Complaints may delay Air France aid payment

Series Title
Series Details 30/05/96, Volume 2, Number 22
Publication Date 30/05/1996
Content Type

Date: 30/05/1996

COMPLAINTS lodged with the European Commission by Scandinavian airline SAS, Dutch carrier KLM and Germany's Lufthansa against Air France could well have their desired effect of holding up payment of 770 million ecu to France's national carrier.

“We may have to reopen proceedings like we did with Olympic Airways,” said a senior Commission official.

Earlier this month, the Commission stalled payment of the final tranche of aid to Greece's Olympic because of allegations that the conditions on which the aid was granted were breached, since a second subsidy appeared to have been paid without prior approval.

With Air France, which got the go-ahead in July 1994 to receive a mammoth 3-billion-ecu aid package, the Commission is keen to be seen as a strict adjudicator in ensuring that the conditions it attached to the decision are respected.

These included stipulations that certain non-core assets had to be sold and also that Air France's prices should not undercut those of its competitors. Lufthansa, SAS and KLM have complained that some of the cash has been used to cut fares on routes where they compete with Air France - so-called 'price-leading'.

“The complaints are about alleged price leadership and this is expressly prohibited,” said the official.

While the case would appear clear cut, proving the allegations is easier said than done. On any given routes on different days, there could be five, six or seven different tariffs operating on the same flight and the three complainants must prove that Air France's prices were the lowest.

Commission transport officials are quick to point out that different airline tariffs are governed by different conditions, making it nonsensical to compare Apex with ordinary fares. “You have to compare comparable things,” said one official.

KLM, for example, says Air France is undercutting its prices on the Marseilles to Hanover route. To prove this, its case must be able to stand up in court, so it will have to be able to supply every last detail on pricing by both it and Air France at any given time on that route.

“If you have a constant pattern, then you have evidence, but this involves painstaking, detailed work,” said the Commission official.

Each airline was expected to present its detailed complaints to the Commission for scrutiny by an outside consultancy, but this has yet to happen and one airline has failed to provide price information about the relevant period.

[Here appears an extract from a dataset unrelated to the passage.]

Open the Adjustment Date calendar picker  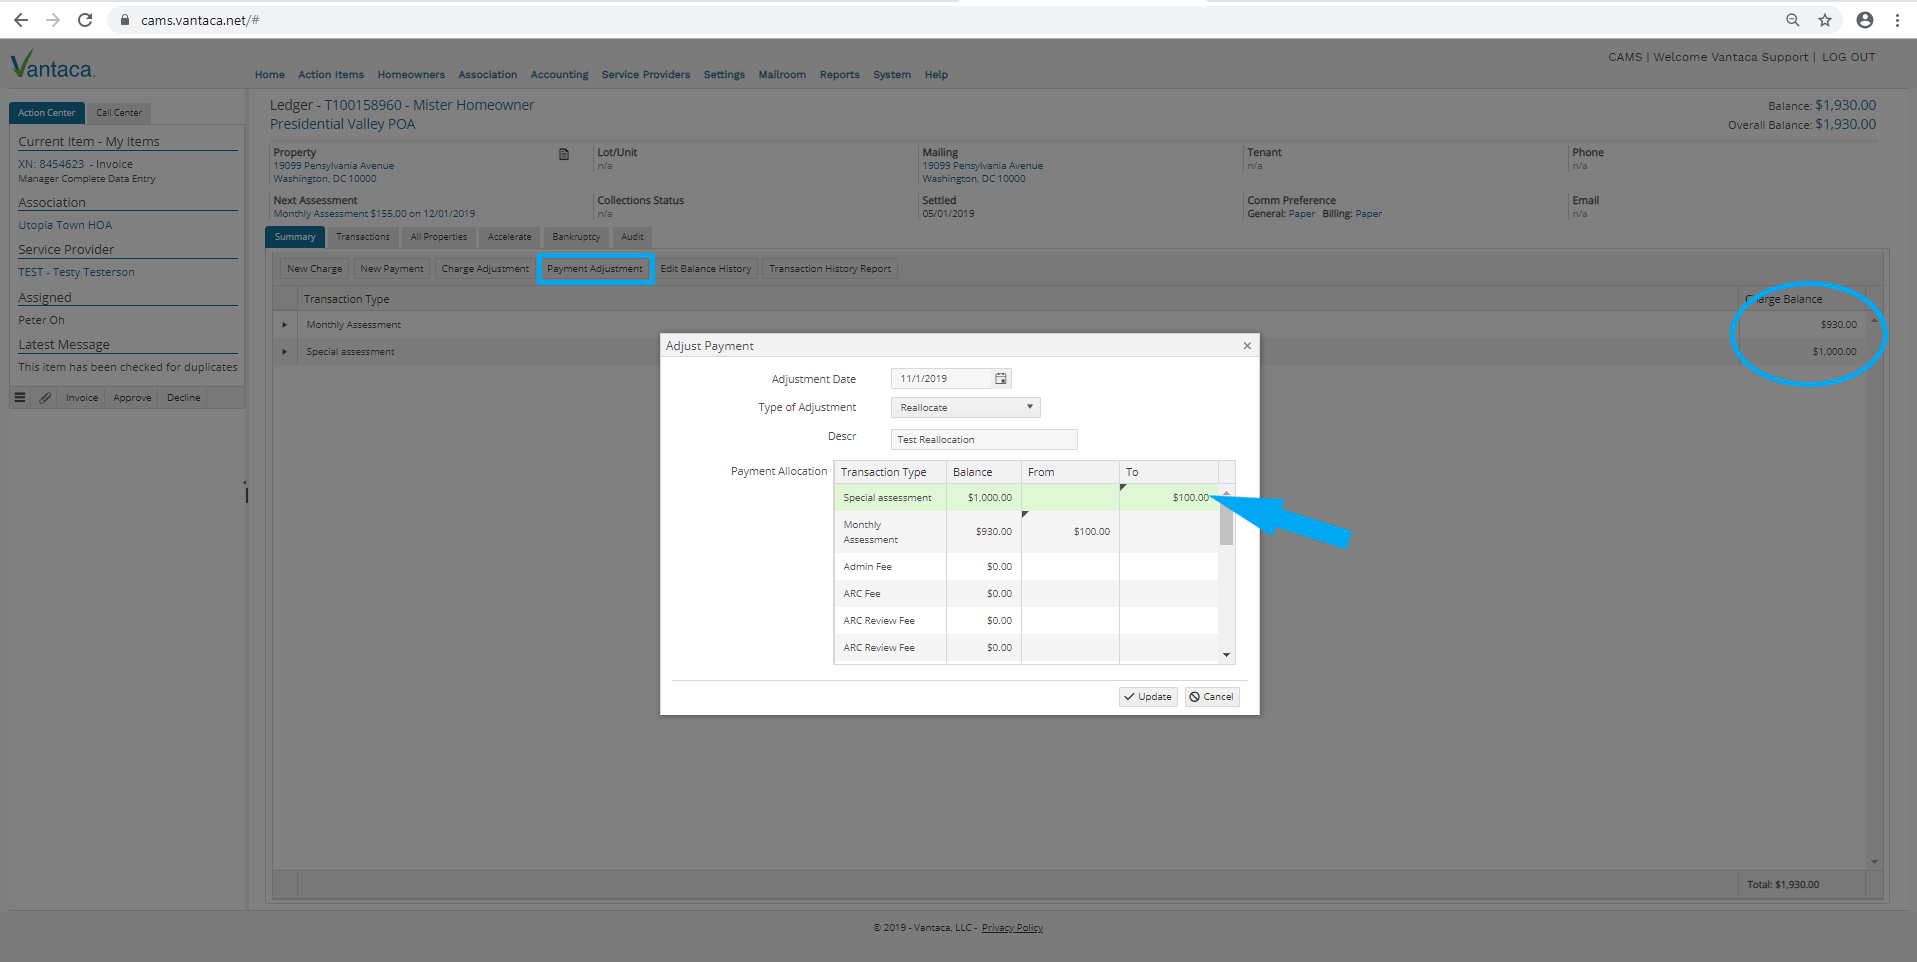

Everything points to a long and drawn-out investigation of the complaints by the Commission, which may take well over two months more, by which time the deadline for doling out the final tranche of aid to Air France will have come and gone.

If the complaints can be proven, the repercussions will be costly for both the Commission and the French carrier. The 3-billion-ecu bail-out plan was due to restore Air France to profitability. But the airline has been hard hit by increased competition from other French airlines since internal barriers were lifted last year and will be further hit in 1997 when other European airlines will be allowed unlimited access to the French market.

Company chairman Christian Blanc warned last month that Air France Europe would be insolvent in less than two years if no action was taken to improve its performance, while the company's management is talking about privatisation by the end of 1997 or early 1998.

For its part, if the Commission fails to prove that Air France did not use state money to undercut its competitors, its role as a fair umpire would be thrown into question.

Under increasing pressure from other European airlines to phase out aid to state-owned airlines altogether, Transport Commissioner Neil Kinnock's decision in this case will be closely watched.

Kinnock ran into considerable political flak in December after he cleared a capital injection for Spain's Iberia Airlines, and he is known privately to be highly suspicious of state carriers' requests for cash hand-outs. He will also want to avoid appearing a soft touch as Alitalia comes closer to requesting recapitalisation.

But his staff admit that proving the allegations may be impossible. “We get these complaints fairly often and it would be very unusual to establish the reality of the case,” said one, adding: “I cannot remember a time when we came up with a concrete result.”